On a encore « Moscou accueil » mais on est loin de ce qui se passait avant au plan associatif, avec l’UFE et FDM, les deux principales associations de Français qui rayonnaient avant la Covid et la guerre. Là l’effet de la guerre se fait clairement sentir. Quand les français se rencontrent on est en dehors des réseaux associatifs ou institutionnels. Quasiment tout a fermé avec la Covid, on avait deux restaurants « Chez maman » et « Chez papa », lors de la finale de l’Euro où on a perdu contre le Portugal il y avait foule. Il y a eu une volonté de l’Ambassade de se replier, de tout fermer. La COVID a tué le reste et cela n’a pas pu repartir.

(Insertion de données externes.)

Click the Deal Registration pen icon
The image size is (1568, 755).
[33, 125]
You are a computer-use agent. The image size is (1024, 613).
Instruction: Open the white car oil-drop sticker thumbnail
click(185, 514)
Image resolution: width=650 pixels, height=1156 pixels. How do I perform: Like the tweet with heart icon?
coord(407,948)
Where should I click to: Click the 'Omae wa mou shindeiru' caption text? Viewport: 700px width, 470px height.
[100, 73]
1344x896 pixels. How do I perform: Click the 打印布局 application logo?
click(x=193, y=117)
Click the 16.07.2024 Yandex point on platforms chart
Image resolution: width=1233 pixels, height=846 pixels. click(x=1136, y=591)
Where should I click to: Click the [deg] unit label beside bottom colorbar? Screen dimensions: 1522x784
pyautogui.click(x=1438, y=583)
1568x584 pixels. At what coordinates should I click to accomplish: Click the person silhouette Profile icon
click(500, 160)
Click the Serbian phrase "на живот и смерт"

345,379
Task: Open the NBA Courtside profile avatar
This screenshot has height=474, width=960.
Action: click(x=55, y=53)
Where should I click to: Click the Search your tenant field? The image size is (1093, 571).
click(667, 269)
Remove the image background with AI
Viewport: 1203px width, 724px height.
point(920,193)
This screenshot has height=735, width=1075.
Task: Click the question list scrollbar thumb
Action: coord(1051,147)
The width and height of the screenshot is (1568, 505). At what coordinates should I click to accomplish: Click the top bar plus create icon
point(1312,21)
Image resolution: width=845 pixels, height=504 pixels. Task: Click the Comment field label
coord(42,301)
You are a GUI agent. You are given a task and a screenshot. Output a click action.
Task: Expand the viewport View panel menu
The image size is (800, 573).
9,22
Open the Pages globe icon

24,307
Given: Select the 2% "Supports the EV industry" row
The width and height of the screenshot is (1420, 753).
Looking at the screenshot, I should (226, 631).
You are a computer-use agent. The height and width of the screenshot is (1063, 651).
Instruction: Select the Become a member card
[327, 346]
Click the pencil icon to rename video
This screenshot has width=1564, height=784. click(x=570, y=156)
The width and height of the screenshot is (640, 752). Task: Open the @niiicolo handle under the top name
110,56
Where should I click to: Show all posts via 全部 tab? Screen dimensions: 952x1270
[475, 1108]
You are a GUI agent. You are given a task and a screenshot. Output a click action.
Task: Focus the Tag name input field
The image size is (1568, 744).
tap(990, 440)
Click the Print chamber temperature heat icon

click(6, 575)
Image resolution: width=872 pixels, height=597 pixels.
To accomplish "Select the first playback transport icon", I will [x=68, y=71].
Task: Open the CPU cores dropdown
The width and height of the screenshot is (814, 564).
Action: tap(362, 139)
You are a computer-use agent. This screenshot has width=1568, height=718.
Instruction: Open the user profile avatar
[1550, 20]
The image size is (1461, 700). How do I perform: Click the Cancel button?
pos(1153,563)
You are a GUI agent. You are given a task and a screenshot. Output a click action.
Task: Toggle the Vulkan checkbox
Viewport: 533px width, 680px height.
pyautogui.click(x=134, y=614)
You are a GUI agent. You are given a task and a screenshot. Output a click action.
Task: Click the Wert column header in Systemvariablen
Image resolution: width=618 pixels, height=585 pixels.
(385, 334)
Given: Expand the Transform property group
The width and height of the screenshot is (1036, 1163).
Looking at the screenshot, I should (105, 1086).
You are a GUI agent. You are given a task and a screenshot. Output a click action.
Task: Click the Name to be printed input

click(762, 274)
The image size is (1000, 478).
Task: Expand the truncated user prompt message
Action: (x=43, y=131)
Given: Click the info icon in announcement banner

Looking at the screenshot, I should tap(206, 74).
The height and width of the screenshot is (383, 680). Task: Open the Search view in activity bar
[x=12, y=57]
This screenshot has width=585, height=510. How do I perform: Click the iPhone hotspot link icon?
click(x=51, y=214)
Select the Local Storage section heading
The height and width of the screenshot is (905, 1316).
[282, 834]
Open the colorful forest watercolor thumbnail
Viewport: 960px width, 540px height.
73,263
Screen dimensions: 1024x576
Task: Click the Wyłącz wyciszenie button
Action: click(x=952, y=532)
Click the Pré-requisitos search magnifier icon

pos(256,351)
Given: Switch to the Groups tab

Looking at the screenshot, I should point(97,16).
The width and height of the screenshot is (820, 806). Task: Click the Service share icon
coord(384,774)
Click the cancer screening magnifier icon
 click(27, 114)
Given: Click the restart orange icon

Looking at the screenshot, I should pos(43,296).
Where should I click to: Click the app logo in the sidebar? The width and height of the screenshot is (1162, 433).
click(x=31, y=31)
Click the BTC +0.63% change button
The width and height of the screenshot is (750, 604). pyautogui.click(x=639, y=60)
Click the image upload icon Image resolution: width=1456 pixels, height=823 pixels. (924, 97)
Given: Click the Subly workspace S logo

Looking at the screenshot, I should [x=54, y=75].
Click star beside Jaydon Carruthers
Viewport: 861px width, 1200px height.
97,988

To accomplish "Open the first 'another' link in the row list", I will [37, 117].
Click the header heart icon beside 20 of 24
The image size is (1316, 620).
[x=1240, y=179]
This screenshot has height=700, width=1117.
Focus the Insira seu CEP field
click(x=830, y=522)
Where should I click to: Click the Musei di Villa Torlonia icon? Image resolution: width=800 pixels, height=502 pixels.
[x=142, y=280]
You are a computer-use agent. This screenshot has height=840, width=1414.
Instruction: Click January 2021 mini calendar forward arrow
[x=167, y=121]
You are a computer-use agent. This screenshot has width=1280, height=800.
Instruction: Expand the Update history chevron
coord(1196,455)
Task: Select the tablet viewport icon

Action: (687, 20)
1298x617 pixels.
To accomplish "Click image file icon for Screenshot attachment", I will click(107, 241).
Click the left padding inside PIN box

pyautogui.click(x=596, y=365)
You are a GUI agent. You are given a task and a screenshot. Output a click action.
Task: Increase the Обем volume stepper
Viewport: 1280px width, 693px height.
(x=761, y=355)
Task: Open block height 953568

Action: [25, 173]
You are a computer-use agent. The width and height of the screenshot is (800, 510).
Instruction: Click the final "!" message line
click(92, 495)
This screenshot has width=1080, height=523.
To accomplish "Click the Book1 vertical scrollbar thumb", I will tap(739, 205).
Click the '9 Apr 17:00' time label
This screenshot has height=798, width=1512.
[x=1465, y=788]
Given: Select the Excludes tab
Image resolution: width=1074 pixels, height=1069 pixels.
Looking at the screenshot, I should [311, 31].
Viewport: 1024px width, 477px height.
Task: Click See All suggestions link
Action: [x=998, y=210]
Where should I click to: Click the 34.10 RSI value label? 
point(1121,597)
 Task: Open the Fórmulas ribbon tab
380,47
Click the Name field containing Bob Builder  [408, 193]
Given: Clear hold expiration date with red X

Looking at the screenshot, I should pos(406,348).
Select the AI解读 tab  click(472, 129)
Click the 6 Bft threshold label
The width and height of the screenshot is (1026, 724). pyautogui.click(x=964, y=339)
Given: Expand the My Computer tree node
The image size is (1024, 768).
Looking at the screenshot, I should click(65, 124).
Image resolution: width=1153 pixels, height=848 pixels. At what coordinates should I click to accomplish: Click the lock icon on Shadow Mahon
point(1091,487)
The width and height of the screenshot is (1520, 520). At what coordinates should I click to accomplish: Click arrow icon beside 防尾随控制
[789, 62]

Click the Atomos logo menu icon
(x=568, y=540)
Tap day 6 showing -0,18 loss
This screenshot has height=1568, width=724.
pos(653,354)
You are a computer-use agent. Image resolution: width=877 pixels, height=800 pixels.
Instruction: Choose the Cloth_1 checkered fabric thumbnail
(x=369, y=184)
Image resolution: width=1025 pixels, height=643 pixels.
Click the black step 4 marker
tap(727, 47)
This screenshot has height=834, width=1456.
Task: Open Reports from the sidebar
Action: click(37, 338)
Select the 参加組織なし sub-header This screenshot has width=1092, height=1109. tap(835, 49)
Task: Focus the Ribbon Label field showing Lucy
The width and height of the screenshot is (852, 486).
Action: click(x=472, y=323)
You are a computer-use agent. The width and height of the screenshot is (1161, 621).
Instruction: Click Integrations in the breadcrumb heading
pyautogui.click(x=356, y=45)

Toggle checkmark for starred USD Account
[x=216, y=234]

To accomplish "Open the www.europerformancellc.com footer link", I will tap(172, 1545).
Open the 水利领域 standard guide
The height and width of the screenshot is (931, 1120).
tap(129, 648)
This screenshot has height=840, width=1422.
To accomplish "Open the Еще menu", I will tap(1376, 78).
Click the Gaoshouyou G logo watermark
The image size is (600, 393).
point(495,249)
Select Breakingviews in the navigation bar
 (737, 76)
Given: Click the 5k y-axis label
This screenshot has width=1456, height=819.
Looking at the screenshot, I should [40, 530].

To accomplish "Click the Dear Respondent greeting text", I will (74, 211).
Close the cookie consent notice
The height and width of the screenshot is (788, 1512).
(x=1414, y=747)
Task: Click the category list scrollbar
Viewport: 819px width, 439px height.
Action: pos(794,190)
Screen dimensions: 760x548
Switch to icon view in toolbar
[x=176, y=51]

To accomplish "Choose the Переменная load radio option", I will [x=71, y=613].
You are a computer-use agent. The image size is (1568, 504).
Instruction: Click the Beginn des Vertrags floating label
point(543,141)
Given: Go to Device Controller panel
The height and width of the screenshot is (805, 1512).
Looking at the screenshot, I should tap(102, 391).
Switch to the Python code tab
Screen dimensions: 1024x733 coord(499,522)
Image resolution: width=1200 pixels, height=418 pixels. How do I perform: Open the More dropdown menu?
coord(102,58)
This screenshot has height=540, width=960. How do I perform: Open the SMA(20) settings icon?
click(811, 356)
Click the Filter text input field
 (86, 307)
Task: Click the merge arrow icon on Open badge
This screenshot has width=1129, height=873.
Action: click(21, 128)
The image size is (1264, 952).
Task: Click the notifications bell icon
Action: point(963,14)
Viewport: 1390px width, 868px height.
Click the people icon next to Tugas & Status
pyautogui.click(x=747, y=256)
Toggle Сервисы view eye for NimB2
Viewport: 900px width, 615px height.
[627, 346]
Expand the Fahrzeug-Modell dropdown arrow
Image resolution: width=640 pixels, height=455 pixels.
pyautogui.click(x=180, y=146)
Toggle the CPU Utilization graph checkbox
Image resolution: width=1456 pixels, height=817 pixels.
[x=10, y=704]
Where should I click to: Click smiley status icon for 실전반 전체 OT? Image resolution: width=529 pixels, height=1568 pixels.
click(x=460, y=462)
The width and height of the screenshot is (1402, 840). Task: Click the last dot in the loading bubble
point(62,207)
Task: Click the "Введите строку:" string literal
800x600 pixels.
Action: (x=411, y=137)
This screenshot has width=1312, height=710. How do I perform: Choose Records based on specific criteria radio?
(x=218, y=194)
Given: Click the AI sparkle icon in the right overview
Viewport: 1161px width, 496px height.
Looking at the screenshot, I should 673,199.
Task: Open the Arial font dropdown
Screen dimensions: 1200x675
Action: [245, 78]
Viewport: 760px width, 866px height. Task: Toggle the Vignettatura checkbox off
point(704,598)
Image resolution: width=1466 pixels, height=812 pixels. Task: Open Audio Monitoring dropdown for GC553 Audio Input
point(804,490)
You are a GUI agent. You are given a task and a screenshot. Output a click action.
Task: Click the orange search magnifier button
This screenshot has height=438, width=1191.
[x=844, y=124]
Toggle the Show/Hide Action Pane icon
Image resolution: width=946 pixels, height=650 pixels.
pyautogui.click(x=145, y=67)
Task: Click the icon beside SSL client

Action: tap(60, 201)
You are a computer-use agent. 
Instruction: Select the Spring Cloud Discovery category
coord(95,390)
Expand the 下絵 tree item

« L ’effet de la guerre se fait clairement sentir. Quand les Français se rencontrent on est en dehors des réseaux associatifs. »
Boris Faure : Est-ce que les russes correspondent aux clichés de la Russie littéraire entre Anna Karénine et les Frères Karamazov ?
Franck Ferrari : Quoi qu’on dise en Occident, Moscou est occidentale. On marche au 2.0, tout notre système bancaire est numérique. La ville a énormément changé. Elle était sauvage avant, elle ne l’est plus du tout. L’âme slave littéraire est en réalité un peu noire. Quand tout va bien c’est qu’il y a un problème. C’est ainsi dans la religion orthodoxe et le protestantisme. Quand tout va bien c’est suspect.
Ici c’est aussi le bordel organisé. Au départ c’est n’importe quoi mais au final tout le monde se range sur la file de droite dans l’escalator. Ici on ne te fait pas un sourire pour sourire. On ne te le fait que si tu rentres dans sa tête ou son esprit et que tu es invité enfin chez un Moscovite.
Boris Faure : Et en Corse la fête se mène comment ?
Franck Ferrari : Une fête corse classique c’est… tu es parti tranquillement pour boire un café sur la place du village… et tu rentres à 6H du matin.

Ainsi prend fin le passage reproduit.